Source records -
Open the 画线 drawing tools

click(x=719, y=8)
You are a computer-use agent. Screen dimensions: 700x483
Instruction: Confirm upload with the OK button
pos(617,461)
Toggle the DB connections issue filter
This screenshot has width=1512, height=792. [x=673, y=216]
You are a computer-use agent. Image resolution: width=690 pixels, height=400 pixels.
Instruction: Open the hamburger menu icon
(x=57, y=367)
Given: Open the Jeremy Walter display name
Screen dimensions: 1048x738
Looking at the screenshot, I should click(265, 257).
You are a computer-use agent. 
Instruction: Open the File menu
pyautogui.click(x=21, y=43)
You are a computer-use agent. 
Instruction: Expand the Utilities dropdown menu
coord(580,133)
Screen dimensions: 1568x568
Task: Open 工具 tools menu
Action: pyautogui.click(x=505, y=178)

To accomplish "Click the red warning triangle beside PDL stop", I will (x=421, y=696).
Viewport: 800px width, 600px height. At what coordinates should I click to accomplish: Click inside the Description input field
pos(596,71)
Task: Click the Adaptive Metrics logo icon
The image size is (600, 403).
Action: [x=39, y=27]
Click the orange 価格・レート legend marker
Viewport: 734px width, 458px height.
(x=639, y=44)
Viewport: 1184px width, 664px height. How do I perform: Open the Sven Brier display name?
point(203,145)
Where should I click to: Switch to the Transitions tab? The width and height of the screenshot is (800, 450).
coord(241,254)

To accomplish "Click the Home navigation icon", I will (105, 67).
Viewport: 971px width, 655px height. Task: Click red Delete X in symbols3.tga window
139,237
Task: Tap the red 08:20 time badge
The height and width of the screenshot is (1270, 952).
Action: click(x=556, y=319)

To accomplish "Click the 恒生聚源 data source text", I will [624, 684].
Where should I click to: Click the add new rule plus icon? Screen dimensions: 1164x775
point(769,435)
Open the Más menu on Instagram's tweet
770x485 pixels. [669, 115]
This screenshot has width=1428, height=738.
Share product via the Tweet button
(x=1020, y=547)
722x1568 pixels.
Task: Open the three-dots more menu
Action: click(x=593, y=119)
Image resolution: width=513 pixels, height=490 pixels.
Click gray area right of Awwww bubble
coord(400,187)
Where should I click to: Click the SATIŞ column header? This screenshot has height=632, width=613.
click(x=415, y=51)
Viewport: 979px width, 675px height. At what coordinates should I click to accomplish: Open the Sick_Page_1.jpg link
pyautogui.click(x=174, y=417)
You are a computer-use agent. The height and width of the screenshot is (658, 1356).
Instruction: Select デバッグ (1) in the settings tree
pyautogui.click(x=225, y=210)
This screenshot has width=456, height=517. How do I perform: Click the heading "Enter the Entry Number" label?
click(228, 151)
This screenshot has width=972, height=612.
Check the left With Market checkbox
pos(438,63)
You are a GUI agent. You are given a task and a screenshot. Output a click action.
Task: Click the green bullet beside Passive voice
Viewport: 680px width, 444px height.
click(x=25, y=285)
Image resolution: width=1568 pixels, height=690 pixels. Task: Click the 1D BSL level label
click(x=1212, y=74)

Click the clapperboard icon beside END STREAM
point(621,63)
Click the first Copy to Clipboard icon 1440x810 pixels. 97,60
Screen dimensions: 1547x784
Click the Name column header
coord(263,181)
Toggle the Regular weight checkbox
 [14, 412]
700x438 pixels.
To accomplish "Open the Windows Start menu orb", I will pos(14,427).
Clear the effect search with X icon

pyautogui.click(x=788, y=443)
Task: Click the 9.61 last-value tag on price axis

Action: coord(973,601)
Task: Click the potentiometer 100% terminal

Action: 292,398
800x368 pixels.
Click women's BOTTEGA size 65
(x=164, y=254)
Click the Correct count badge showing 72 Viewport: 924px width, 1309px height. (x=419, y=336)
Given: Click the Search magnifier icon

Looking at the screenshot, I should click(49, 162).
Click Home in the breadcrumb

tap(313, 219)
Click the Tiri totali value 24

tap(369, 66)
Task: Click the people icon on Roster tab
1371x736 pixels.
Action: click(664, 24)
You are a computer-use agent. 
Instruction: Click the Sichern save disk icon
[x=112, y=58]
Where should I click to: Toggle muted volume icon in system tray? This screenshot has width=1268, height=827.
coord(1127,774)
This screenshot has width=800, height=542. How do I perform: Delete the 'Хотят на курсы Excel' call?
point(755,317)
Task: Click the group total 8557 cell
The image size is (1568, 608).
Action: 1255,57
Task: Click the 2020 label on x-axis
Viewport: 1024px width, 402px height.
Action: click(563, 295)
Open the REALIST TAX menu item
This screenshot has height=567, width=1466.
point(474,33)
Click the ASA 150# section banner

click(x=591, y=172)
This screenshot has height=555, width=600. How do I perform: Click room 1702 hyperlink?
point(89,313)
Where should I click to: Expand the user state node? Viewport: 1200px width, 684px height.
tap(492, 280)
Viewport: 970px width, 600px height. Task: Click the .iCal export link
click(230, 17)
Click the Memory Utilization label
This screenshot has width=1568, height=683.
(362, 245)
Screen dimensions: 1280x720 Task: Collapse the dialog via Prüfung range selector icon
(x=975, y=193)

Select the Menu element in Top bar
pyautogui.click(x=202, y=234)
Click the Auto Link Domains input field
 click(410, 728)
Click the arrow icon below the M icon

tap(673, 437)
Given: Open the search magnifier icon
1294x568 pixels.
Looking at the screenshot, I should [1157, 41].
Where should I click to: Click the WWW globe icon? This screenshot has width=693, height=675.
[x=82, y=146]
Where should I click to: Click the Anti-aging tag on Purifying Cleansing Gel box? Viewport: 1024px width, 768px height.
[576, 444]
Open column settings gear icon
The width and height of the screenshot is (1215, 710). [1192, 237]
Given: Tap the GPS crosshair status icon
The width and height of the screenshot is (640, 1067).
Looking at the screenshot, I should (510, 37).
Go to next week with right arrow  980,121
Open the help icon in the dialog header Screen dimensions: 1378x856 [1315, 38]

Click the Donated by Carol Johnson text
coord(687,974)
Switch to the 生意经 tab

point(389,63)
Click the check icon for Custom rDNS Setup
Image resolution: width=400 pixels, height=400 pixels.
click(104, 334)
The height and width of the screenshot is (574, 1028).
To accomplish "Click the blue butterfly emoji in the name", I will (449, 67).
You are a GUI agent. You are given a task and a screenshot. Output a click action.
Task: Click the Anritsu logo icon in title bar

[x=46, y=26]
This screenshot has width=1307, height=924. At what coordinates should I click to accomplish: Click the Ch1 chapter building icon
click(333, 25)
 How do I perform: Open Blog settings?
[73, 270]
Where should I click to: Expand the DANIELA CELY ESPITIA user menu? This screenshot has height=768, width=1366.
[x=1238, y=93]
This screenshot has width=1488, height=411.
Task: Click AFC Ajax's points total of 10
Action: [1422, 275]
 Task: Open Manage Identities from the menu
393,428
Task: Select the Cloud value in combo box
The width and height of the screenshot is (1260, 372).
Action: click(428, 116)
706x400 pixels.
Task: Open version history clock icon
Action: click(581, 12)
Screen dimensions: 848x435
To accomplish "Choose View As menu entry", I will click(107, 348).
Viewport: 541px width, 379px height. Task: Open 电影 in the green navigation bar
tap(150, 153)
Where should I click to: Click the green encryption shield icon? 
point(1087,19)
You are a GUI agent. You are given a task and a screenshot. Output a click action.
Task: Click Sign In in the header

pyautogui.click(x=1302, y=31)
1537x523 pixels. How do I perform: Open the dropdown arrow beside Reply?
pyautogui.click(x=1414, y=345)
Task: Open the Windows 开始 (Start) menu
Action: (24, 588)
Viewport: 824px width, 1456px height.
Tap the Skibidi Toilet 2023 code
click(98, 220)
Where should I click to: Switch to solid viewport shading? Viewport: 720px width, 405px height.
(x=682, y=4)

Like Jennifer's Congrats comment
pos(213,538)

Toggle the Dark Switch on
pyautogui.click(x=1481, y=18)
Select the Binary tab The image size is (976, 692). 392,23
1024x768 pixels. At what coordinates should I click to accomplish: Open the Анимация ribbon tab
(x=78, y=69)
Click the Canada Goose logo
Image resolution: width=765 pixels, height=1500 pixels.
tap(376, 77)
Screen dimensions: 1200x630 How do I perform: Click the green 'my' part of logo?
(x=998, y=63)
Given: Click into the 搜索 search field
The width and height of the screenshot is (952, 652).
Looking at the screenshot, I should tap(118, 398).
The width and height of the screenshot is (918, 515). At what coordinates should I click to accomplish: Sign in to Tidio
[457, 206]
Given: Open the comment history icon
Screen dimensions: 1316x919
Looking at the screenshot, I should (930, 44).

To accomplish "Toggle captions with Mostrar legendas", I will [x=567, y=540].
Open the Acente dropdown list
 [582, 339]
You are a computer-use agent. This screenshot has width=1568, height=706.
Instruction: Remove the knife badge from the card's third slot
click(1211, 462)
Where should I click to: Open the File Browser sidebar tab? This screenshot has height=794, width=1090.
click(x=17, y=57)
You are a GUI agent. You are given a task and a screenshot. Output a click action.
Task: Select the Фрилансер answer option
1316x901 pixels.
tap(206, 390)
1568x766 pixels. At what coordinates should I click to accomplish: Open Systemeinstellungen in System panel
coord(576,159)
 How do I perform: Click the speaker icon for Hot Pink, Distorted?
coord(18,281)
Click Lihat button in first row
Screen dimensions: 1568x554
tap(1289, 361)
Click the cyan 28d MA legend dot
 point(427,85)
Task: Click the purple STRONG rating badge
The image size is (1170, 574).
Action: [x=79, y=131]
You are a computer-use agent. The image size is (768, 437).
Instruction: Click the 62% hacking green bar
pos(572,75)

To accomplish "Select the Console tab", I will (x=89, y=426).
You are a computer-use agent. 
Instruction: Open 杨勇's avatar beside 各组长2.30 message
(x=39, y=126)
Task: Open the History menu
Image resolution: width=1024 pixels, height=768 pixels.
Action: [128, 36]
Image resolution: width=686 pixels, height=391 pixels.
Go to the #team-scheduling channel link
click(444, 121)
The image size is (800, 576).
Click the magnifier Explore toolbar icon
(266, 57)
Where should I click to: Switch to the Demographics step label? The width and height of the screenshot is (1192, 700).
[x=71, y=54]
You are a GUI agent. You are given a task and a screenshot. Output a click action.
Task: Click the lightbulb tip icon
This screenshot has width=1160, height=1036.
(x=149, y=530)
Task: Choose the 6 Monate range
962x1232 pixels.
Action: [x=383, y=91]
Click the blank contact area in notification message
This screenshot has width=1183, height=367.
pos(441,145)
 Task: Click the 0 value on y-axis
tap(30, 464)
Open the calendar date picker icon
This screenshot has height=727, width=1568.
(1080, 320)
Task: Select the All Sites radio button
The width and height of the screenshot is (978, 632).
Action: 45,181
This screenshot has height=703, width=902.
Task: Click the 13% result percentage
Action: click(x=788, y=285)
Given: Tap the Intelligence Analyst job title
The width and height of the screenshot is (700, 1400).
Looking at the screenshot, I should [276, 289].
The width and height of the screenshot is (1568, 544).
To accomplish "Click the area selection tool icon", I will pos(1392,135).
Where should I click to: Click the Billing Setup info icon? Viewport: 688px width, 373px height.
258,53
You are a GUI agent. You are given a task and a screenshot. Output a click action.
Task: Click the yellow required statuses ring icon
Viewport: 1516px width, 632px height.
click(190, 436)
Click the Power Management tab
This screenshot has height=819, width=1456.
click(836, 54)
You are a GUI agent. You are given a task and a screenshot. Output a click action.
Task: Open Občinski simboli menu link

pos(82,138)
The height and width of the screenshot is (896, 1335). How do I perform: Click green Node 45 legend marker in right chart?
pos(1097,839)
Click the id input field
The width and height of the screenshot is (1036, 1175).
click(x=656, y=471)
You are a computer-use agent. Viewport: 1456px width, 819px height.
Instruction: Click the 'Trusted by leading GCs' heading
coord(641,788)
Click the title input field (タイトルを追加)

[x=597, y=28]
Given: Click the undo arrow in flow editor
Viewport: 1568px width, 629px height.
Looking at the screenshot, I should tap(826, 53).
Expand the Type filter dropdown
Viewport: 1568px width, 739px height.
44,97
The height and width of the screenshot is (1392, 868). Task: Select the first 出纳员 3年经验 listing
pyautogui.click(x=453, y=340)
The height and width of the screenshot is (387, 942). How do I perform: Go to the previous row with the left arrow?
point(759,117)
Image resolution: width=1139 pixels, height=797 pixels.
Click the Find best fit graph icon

Requirement -
Filter the listing so that only lines holding the word "Choose" remain, and copy those lines.

Your solution -
To accomplish "Choose View As menu entry", I will click(107, 348).
Task: Choose the 6 Monate range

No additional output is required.